**Task to complete:**
Search the entries below for "Where should I". Give that line and all the lines after it again, exactly, through the last, without pictures.

Stored data
↓↓↓

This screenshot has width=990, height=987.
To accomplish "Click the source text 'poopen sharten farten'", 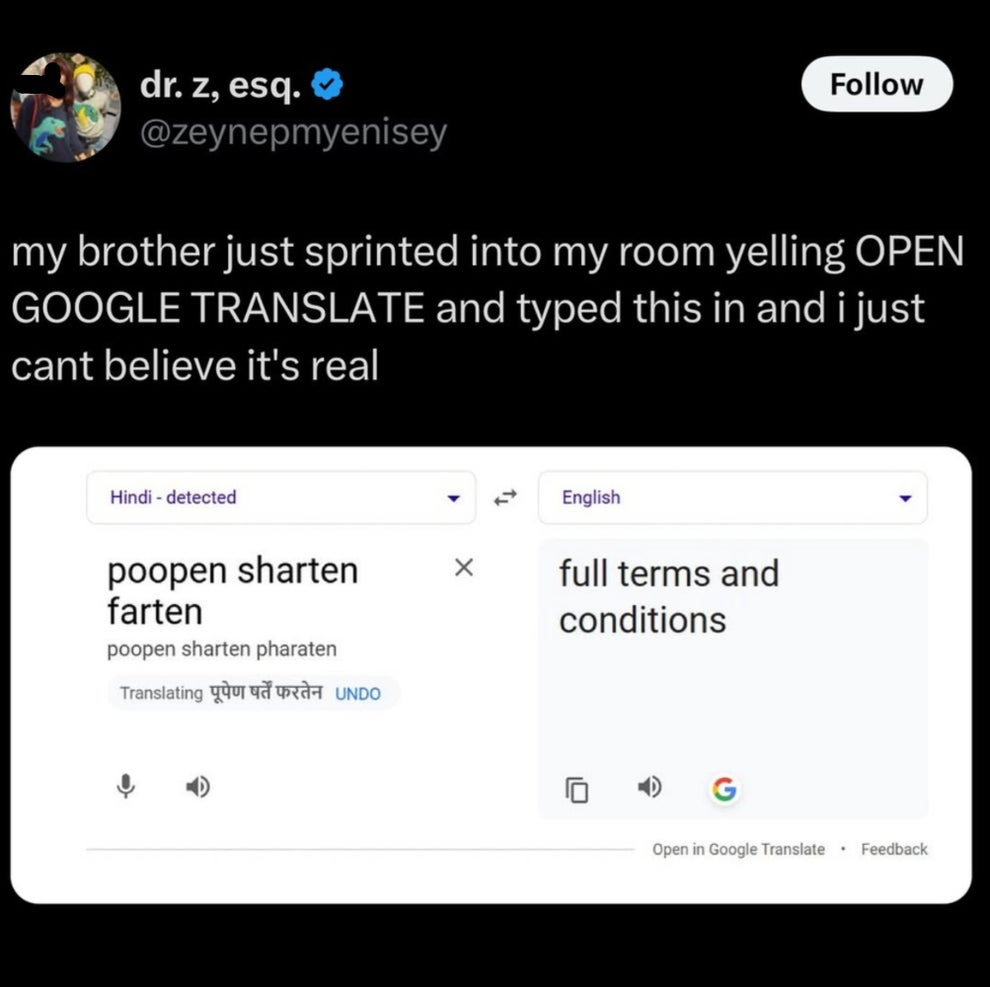I will (x=232, y=590).
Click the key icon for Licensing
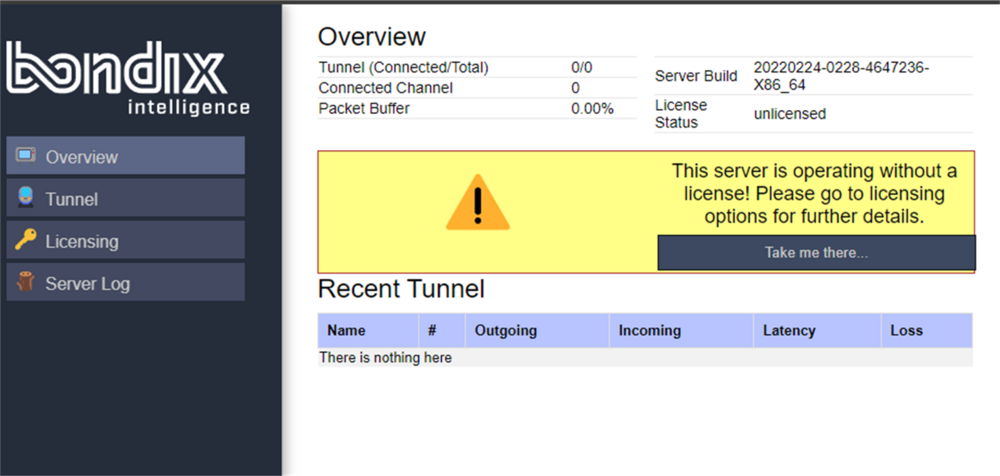This screenshot has height=476, width=1000. click(26, 240)
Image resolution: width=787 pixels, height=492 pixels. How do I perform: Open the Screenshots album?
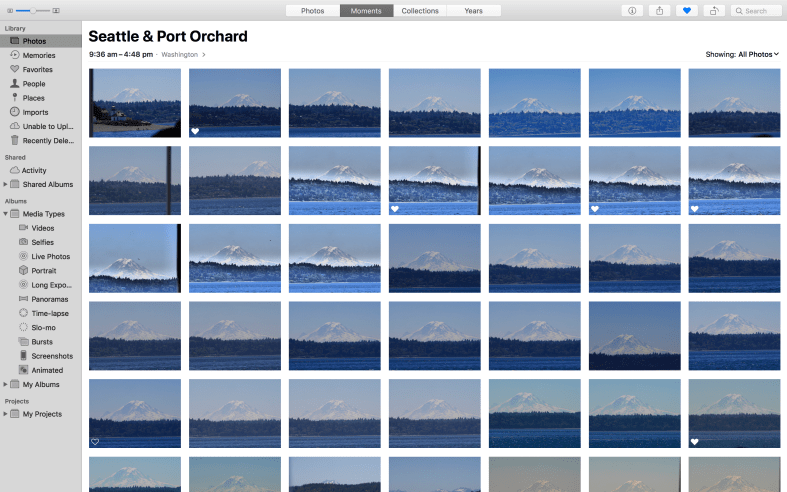52,356
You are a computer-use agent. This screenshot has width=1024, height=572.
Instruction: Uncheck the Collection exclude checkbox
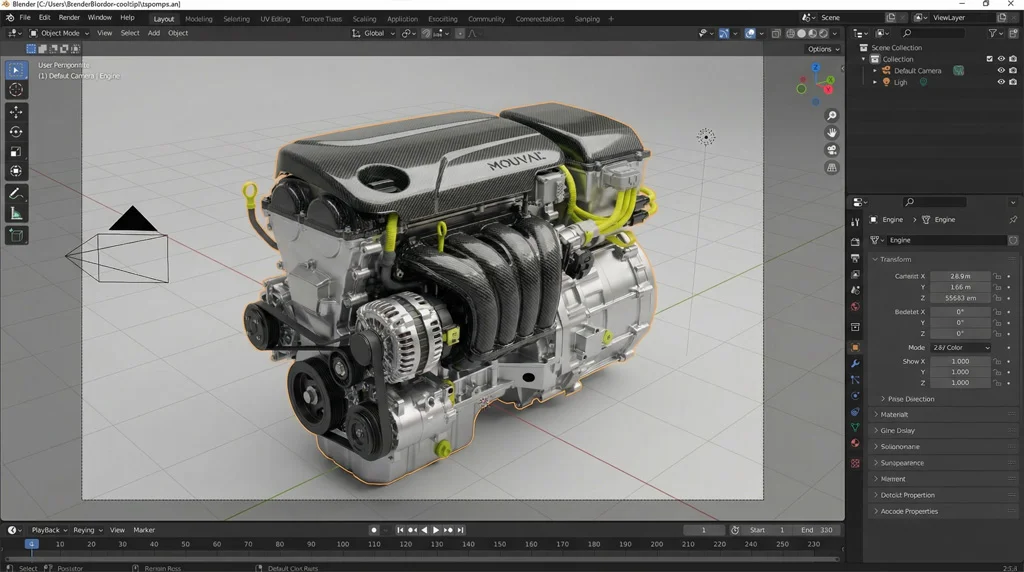click(x=990, y=59)
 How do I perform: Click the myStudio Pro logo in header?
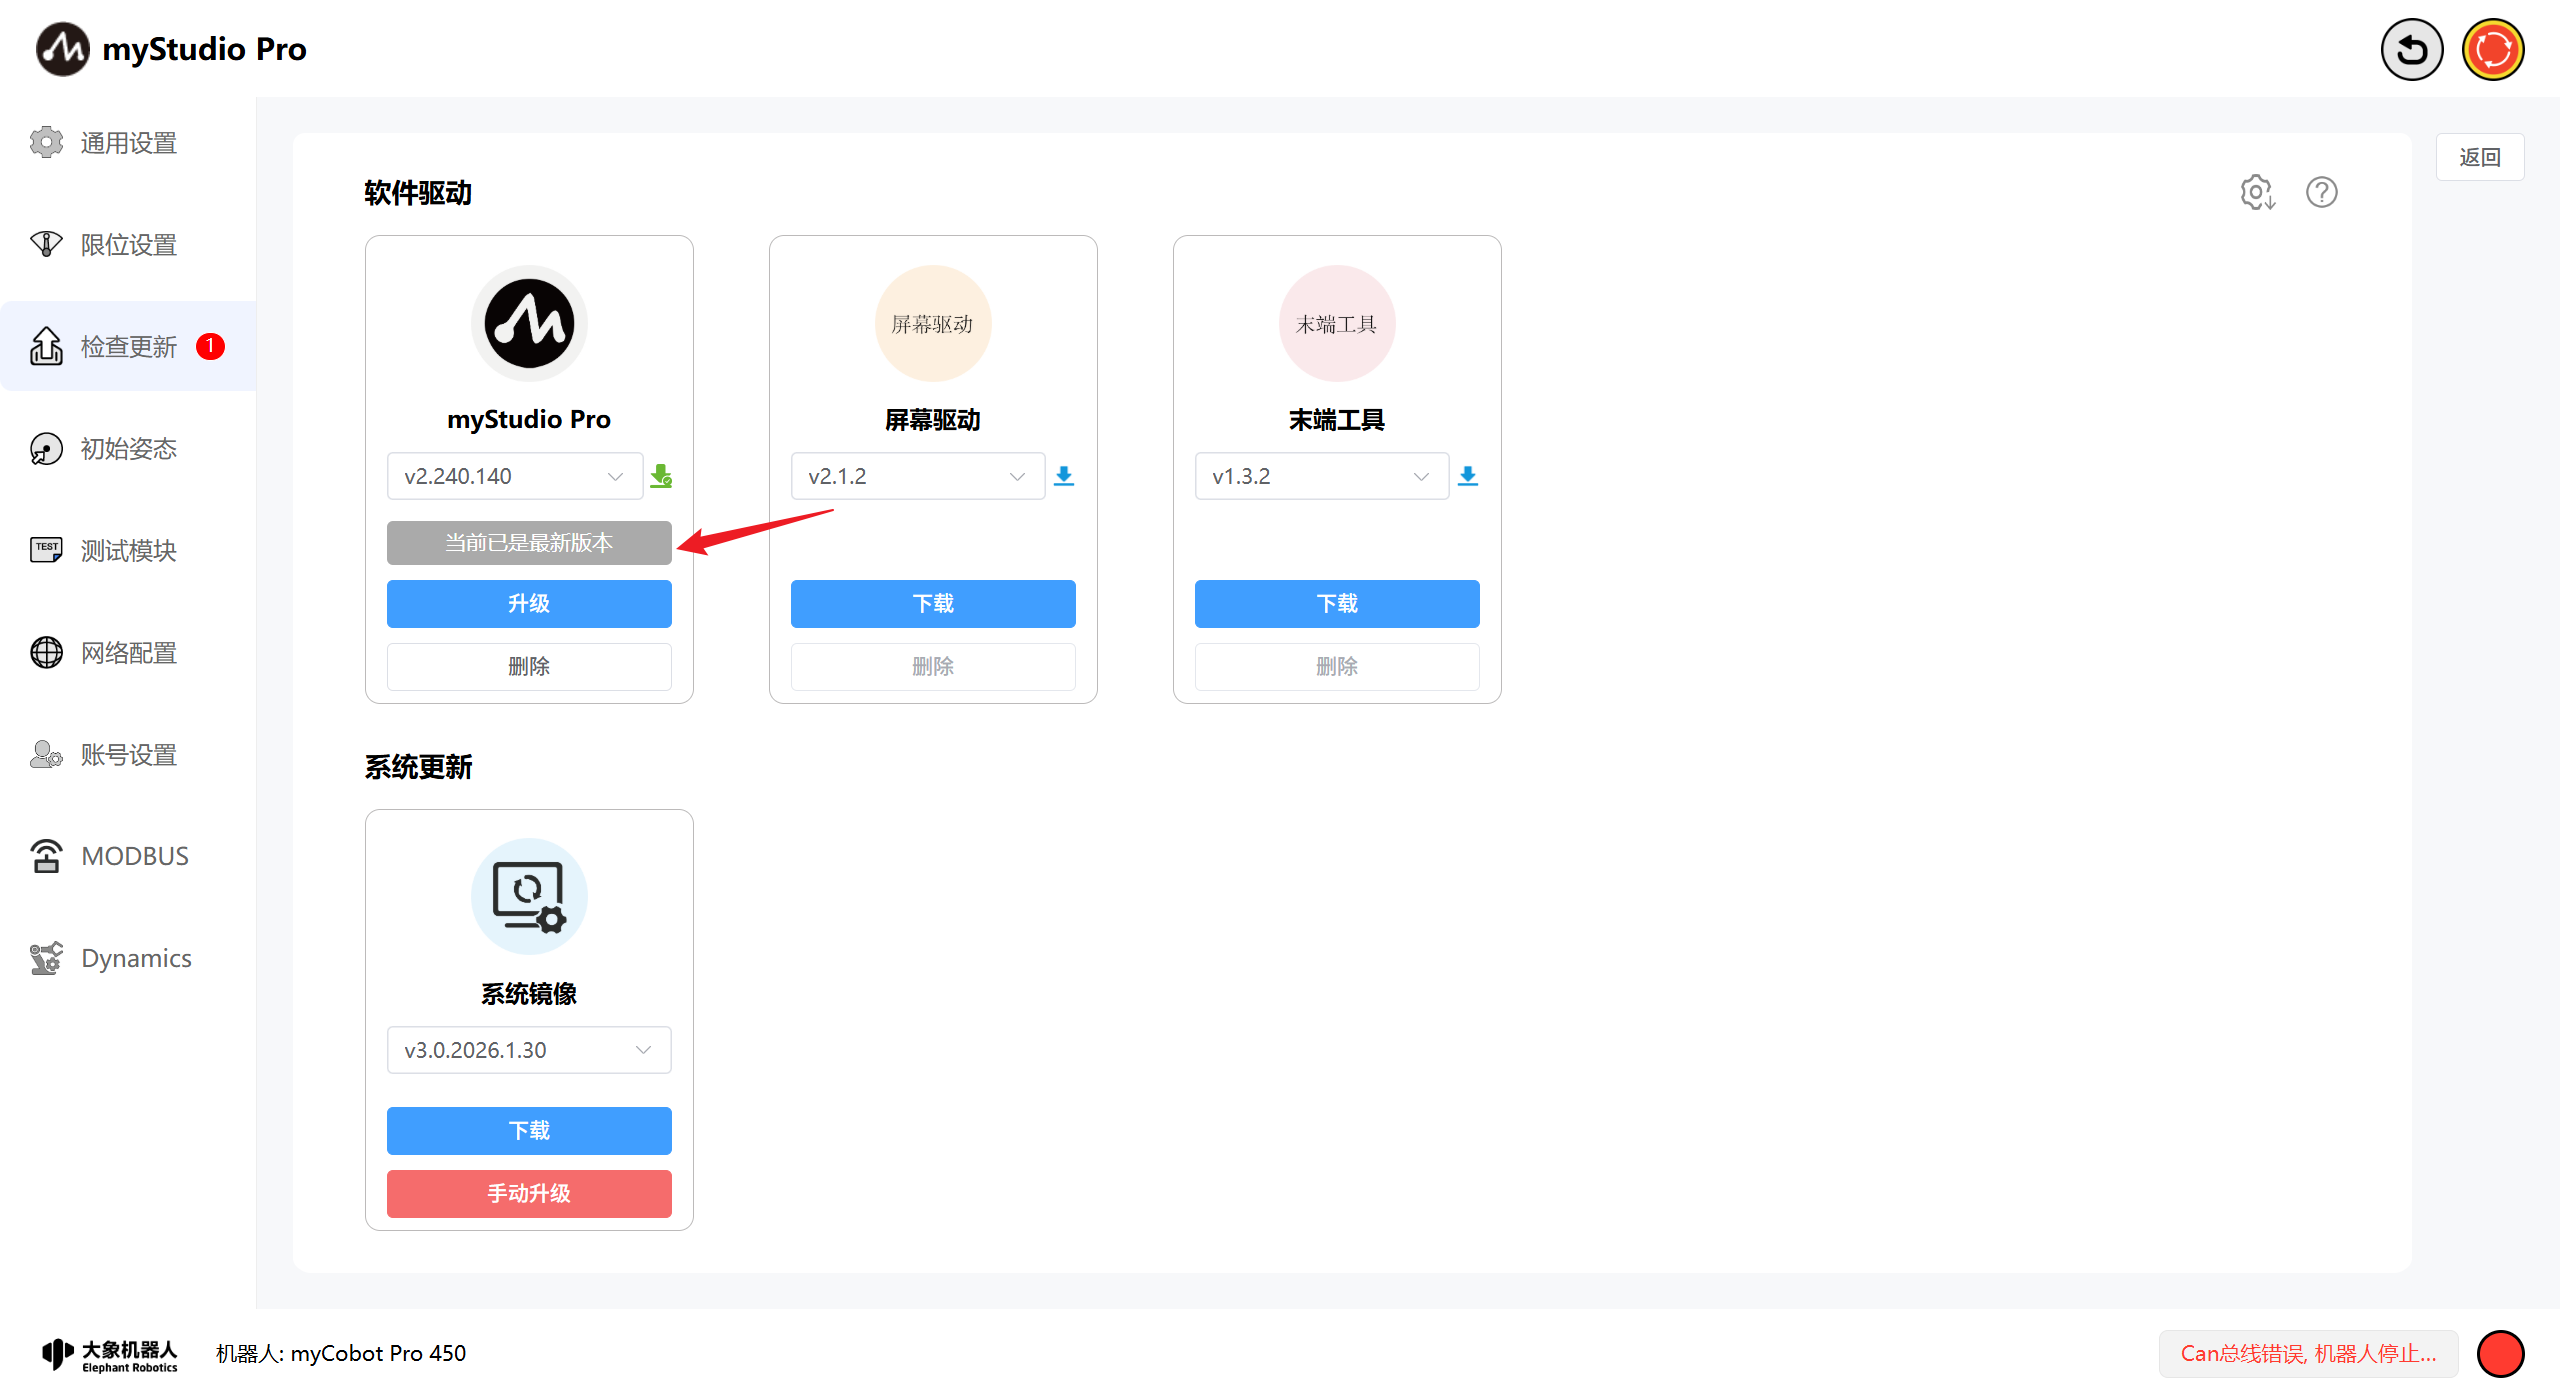[62, 49]
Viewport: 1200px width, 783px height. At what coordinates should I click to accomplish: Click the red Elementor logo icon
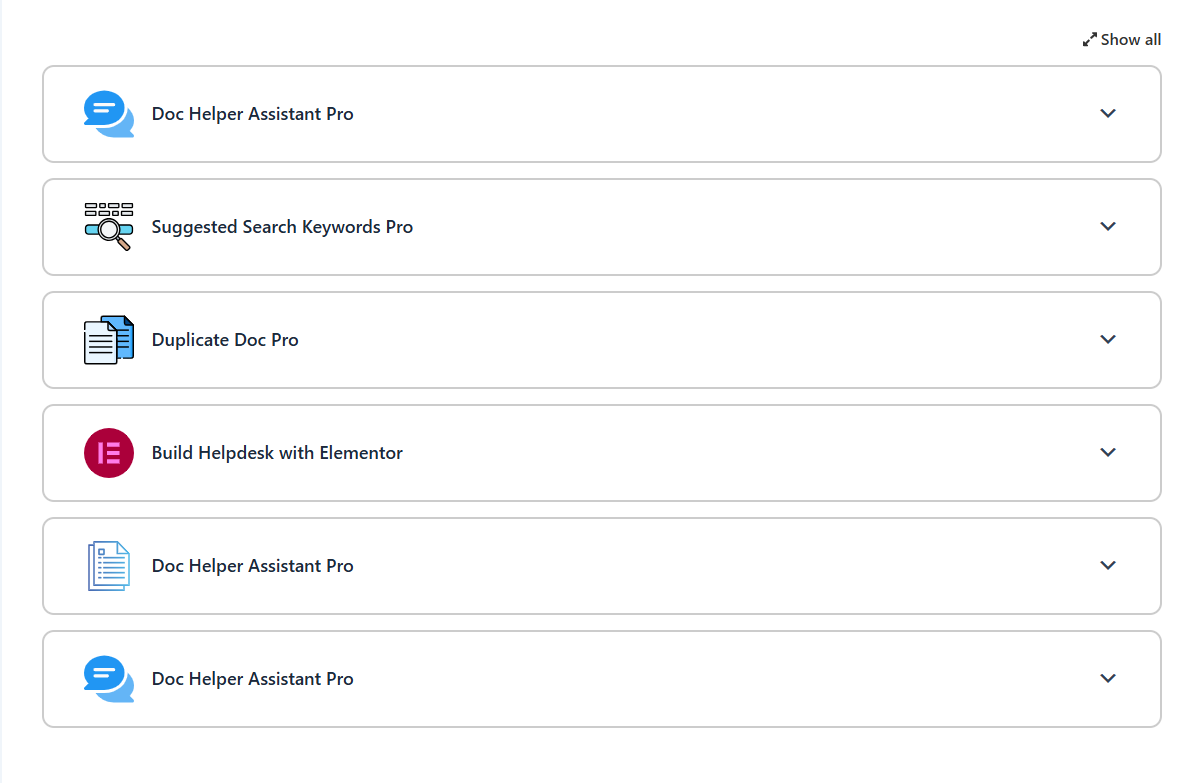point(108,453)
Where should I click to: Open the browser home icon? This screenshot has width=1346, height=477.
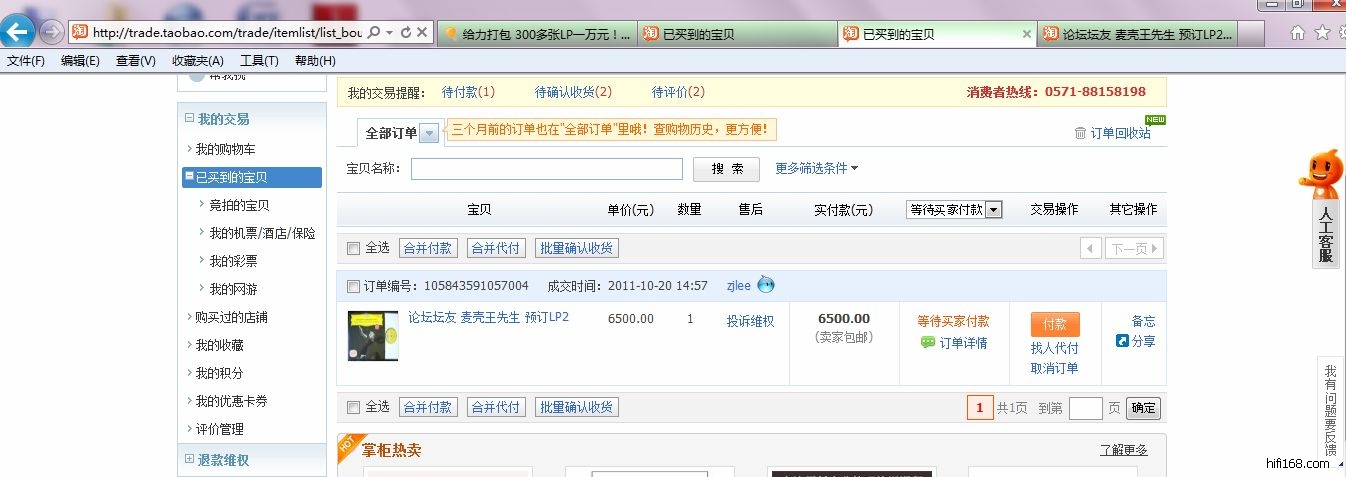tap(1297, 33)
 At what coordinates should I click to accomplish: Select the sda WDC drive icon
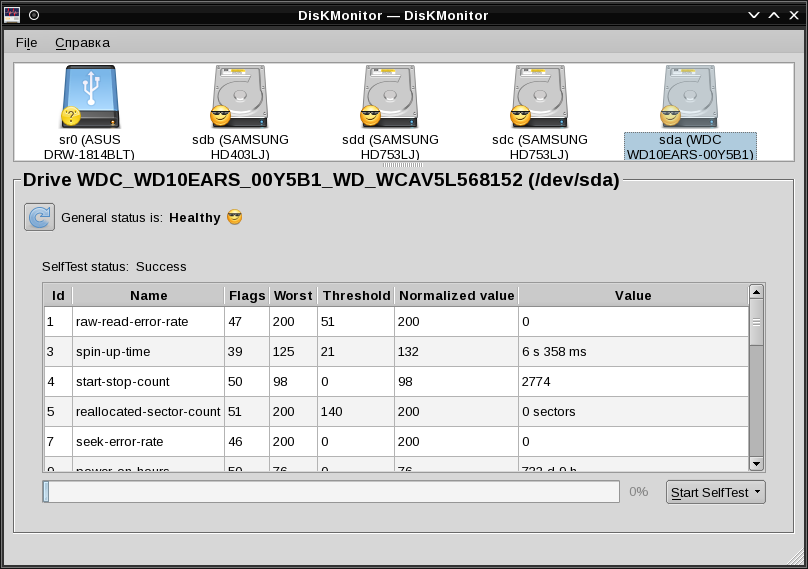pyautogui.click(x=689, y=98)
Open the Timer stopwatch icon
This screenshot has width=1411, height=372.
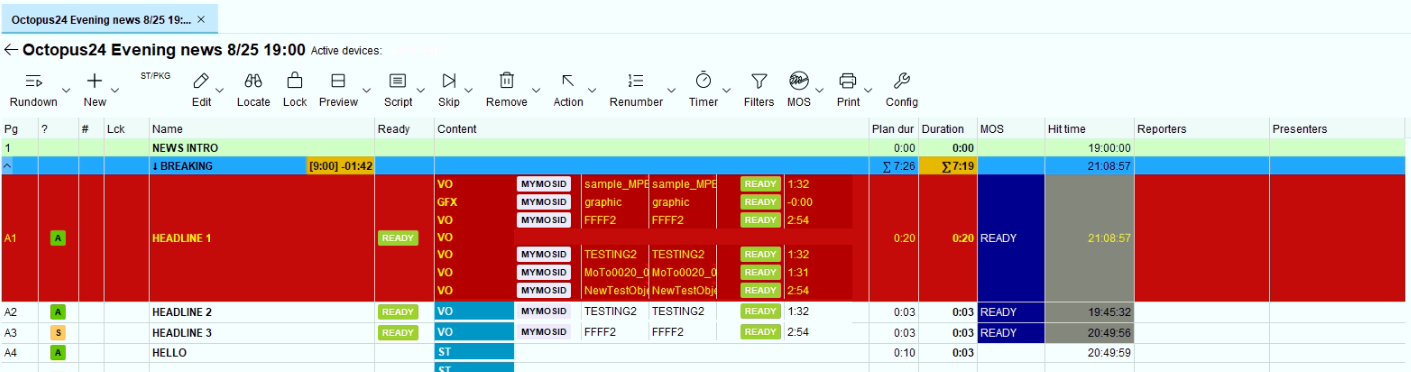point(703,80)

↑↑↑

**Answer area:**
Where should I click to: Open the browser home icon? This screenshot has width=1346, height=477.
tap(1297, 33)
 At what coordinates should I click to accomplish: Select the sda WDC drive icon
pyautogui.click(x=689, y=98)
Open the Timer stopwatch icon
This screenshot has width=1411, height=372.
point(703,80)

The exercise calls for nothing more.